BEGIN Extracted material
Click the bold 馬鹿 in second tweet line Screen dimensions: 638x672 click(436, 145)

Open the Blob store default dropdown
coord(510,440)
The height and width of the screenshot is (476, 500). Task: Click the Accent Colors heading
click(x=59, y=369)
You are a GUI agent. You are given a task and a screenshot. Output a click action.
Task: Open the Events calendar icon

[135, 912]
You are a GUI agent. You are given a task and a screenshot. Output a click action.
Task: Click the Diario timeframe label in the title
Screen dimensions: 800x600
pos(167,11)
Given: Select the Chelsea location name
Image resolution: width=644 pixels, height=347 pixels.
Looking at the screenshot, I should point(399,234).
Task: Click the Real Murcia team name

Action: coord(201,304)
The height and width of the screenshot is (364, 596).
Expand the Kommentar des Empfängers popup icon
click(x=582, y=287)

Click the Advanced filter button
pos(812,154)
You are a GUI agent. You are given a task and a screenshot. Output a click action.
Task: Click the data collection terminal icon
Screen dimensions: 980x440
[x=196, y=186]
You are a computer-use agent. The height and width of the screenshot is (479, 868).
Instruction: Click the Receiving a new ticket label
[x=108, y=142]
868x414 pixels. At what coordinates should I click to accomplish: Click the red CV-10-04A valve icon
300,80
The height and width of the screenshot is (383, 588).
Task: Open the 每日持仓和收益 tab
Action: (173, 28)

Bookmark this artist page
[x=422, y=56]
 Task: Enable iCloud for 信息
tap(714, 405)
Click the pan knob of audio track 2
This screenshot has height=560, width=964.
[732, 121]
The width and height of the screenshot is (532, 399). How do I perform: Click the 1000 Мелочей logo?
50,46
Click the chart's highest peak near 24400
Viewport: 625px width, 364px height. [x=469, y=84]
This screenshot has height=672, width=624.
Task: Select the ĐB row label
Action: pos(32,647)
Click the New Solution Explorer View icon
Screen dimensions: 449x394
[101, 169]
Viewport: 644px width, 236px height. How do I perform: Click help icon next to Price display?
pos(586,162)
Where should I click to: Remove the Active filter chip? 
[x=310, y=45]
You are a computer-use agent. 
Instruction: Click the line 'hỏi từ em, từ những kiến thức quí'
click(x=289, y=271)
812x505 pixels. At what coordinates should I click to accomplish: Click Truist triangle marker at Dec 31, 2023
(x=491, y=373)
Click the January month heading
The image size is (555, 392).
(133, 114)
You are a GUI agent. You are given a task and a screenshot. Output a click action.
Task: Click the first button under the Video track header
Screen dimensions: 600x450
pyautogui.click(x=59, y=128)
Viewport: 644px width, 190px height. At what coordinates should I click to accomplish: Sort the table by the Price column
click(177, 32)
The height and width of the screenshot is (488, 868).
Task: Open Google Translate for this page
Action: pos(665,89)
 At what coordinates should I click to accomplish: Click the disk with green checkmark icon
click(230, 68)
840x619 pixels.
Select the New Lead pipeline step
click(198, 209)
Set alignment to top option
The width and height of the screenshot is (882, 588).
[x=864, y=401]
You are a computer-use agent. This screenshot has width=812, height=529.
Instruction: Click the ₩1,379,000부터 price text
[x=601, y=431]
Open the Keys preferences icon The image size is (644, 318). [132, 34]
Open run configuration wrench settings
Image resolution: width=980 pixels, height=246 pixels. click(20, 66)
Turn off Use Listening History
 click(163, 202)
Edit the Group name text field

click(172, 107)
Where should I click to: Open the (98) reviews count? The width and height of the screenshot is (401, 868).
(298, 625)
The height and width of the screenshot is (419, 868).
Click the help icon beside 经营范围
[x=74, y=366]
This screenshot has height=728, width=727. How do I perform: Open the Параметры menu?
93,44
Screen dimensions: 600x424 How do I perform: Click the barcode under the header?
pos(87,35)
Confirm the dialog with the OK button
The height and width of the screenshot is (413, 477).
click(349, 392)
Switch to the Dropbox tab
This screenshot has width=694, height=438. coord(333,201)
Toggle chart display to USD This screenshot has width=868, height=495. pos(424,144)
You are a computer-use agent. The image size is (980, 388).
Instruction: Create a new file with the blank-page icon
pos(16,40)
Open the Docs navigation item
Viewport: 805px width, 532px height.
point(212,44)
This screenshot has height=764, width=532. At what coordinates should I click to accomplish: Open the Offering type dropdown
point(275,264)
END Extracted material
▸ About this task
Could you write out all of the data again, exactly as given?

▸ Task output
Click the bold 馬鹿 in second tweet line Screen dimensions: 638x672 click(436, 145)

Open the Blob store default dropdown
coord(510,440)
The height and width of the screenshot is (476, 500). Task: Click the Accent Colors heading
click(x=59, y=369)
You are a GUI agent. You are given a task and a screenshot. Output a click action.
Task: Open the Events calendar icon

[135, 912]
You are a GUI agent. You are given a task and a screenshot. Output a click action.
Task: Click the Diario timeframe label in the title
Screen dimensions: 800x600
pos(167,11)
Given: Select the Chelsea location name
Image resolution: width=644 pixels, height=347 pixels.
Looking at the screenshot, I should point(399,234).
Task: Click the Real Murcia team name

Action: coord(201,304)
The height and width of the screenshot is (364, 596).
Expand the Kommentar des Empfängers popup icon
click(x=582, y=287)

Click the Advanced filter button
pos(812,154)
You are a GUI agent. You are given a task and a screenshot. Output a click action.
Task: Click the data collection terminal icon
Screen dimensions: 980x440
[x=196, y=186]
You are a computer-use agent. The height and width of the screenshot is (479, 868).
Instruction: Click the Receiving a new ticket label
[x=108, y=142]
868x414 pixels. At what coordinates should I click to accomplish: Click the red CV-10-04A valve icon
300,80
The height and width of the screenshot is (383, 588).
Task: Open the 每日持仓和收益 tab
Action: (173, 28)

Bookmark this artist page
[x=422, y=56]
 Task: Enable iCloud for 信息
tap(714, 405)
Click the pan knob of audio track 2
This screenshot has height=560, width=964.
[732, 121]
The width and height of the screenshot is (532, 399). How do I perform: Click the 1000 Мелочей logo?
50,46
Click the chart's highest peak near 24400
Viewport: 625px width, 364px height. [x=469, y=84]
This screenshot has height=672, width=624.
Task: Select the ĐB row label
Action: pos(32,647)
Click the New Solution Explorer View icon
Screen dimensions: 449x394
[101, 169]
Viewport: 644px width, 236px height. How do I perform: Click help icon next to Price display?
pos(586,162)
Where should I click to: Remove the Active filter chip? 
[x=310, y=45]
You are a computer-use agent. 
Instruction: Click the line 'hỏi từ em, từ những kiến thức quí'
click(x=289, y=271)
812x505 pixels. At what coordinates should I click to accomplish: Click Truist triangle marker at Dec 31, 2023
(x=491, y=373)
Click the January month heading
The image size is (555, 392).
(133, 114)
You are a GUI agent. You are given a task and a screenshot. Output a click action.
Task: Click the first button under the Video track header
Screen dimensions: 600x450
pyautogui.click(x=59, y=128)
Viewport: 644px width, 190px height. At what coordinates should I click to accomplish: Sort the table by the Price column
click(177, 32)
The height and width of the screenshot is (488, 868).
Task: Open Google Translate for this page
Action: pos(665,89)
 At what coordinates should I click to accomplish: Click the disk with green checkmark icon
click(230, 68)
840x619 pixels.
Select the New Lead pipeline step
click(198, 209)
Set alignment to top option
The width and height of the screenshot is (882, 588).
[x=864, y=401]
You are a computer-use agent. This screenshot has width=812, height=529.
Instruction: Click the ₩1,379,000부터 price text
[x=601, y=431]
Open the Keys preferences icon The image size is (644, 318). [132, 34]
Open run configuration wrench settings
Image resolution: width=980 pixels, height=246 pixels. click(20, 66)
Turn off Use Listening History
 click(163, 202)
Edit the Group name text field

click(172, 107)
Where should I click to: Open the (98) reviews count? The width and height of the screenshot is (401, 868).
(298, 625)
The height and width of the screenshot is (419, 868).
Click the help icon beside 经营范围
[x=74, y=366]
This screenshot has height=728, width=727. How do I perform: Open the Параметры menu?
93,44
Screen dimensions: 600x424 How do I perform: Click the barcode under the header?
pos(87,35)
Confirm the dialog with the OK button
The height and width of the screenshot is (413, 477).
click(349, 392)
Switch to the Dropbox tab
This screenshot has width=694, height=438. coord(333,201)
Toggle chart display to USD This screenshot has width=868, height=495. pos(424,144)
You are a computer-use agent. The image size is (980, 388).
Instruction: Create a new file with the blank-page icon
pos(16,40)
Open the Docs navigation item
Viewport: 805px width, 532px height.
point(212,44)
This screenshot has height=764, width=532. At what coordinates should I click to accomplish: Open the Offering type dropdown
point(275,264)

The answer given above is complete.